March 20, 2007

Distasteful Ironing

It’s all over! They have gone home after five an a half weeks of steak and chips, cheesecake and the same stories over and over again and a bit of sightseeing.

You know the story of the jar straightening. You know the story of the bigotry. I have been selective in the tales I have told because of a) there isn’t enough room in cyberspace to take it all and b)I have a lot to live for and telling the tales, having lived them takes it out of me. There are some the just NEED to be shared, lest my head explore from un-vented frustration.

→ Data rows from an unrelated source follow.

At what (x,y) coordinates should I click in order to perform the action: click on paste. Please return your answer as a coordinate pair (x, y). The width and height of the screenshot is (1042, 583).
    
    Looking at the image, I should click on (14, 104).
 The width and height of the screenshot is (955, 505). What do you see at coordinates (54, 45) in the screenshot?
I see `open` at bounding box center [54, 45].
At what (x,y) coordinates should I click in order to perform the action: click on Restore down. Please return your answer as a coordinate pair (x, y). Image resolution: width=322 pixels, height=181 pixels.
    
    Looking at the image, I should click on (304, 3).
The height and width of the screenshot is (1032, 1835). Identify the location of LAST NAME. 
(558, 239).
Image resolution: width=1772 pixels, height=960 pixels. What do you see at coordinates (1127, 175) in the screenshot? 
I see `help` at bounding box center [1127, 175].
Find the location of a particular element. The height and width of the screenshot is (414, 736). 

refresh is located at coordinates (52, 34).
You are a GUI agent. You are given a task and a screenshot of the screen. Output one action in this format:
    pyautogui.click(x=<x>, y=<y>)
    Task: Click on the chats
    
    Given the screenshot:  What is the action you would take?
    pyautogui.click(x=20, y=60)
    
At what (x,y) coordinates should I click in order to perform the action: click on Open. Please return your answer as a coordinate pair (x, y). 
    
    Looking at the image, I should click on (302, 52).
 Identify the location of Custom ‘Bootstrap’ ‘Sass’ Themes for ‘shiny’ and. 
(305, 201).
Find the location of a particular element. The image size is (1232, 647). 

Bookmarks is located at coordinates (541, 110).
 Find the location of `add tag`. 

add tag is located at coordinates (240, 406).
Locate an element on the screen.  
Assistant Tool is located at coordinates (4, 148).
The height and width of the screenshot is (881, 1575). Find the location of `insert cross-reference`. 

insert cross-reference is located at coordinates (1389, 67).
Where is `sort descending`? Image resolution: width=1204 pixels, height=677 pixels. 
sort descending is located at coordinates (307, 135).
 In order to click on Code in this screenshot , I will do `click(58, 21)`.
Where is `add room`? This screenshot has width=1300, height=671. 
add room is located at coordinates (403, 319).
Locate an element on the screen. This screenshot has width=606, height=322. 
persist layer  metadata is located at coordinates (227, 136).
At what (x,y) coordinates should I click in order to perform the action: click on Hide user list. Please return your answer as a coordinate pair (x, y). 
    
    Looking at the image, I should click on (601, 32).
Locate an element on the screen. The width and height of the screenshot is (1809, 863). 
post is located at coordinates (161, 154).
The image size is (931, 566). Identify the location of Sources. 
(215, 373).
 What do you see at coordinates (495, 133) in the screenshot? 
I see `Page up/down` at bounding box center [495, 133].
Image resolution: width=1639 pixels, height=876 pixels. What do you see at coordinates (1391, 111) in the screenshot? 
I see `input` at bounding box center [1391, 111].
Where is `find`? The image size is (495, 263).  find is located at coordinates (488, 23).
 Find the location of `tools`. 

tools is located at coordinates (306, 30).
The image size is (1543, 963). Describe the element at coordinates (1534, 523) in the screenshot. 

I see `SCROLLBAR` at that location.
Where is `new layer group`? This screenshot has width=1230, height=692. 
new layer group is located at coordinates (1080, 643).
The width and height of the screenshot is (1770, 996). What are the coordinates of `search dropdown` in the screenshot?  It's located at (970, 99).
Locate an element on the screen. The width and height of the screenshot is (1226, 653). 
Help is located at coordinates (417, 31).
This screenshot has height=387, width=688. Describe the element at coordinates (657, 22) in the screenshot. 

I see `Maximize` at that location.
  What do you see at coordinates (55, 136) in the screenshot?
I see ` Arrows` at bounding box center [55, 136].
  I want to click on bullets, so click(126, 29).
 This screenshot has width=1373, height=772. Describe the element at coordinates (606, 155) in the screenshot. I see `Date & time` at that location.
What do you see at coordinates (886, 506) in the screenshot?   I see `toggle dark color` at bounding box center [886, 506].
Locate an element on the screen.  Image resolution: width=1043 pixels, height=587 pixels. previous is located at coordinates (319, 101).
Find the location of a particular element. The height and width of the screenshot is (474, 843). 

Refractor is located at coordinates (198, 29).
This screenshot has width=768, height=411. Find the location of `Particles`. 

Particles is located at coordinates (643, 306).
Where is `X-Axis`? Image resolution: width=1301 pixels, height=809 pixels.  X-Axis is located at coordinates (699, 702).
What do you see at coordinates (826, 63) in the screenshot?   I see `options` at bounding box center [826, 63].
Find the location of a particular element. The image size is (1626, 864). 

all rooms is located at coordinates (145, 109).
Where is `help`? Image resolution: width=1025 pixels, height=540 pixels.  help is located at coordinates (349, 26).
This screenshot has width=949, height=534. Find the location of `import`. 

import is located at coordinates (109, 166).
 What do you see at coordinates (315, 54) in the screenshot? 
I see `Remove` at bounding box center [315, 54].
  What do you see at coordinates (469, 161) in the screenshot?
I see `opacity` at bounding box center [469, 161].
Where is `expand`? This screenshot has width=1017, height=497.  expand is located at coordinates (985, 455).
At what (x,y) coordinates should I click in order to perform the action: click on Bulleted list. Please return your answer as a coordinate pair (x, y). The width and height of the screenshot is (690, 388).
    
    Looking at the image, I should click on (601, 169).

So to the tales of distasteful ironing. MIL and FIL returned from a jaunt down to Melbourning and felt compelled to do all their washing. Heaven offend that you should take dirty washing home with you after a holiday. So washing they did. Only the didn’t just do theirs. They went into our bedroom and took the few dirty items that were happy festering in the ‘laundry bin’ and put them into to wash with theirs. Now, I don’t know about you, but I shudder at the thought of my knickers (pants, kacks, daks, underwear, whatever you call them) going around in the machine with that of my FIL, much less the tumble dryer (or hanging on the washing line).

But it get worse! MIL irons everything…and I mean everything. So when I visited the house the other day there was a neat pile of washing on the end of the bed with a pair of my knickers, folded (they’re not that big) AND ironed on top of a load of Hubbies t-shirts. Eww! Stay away from my pants!

Calm blue ocean [breath in, breath out].

They have departed now…just back to the UK and they are threatening to visit again, so we are going to have to put up with ‘I can’t find anything on this menu’, ‘they all look the same’ and ‘where are the trains?’ comments all over again one day.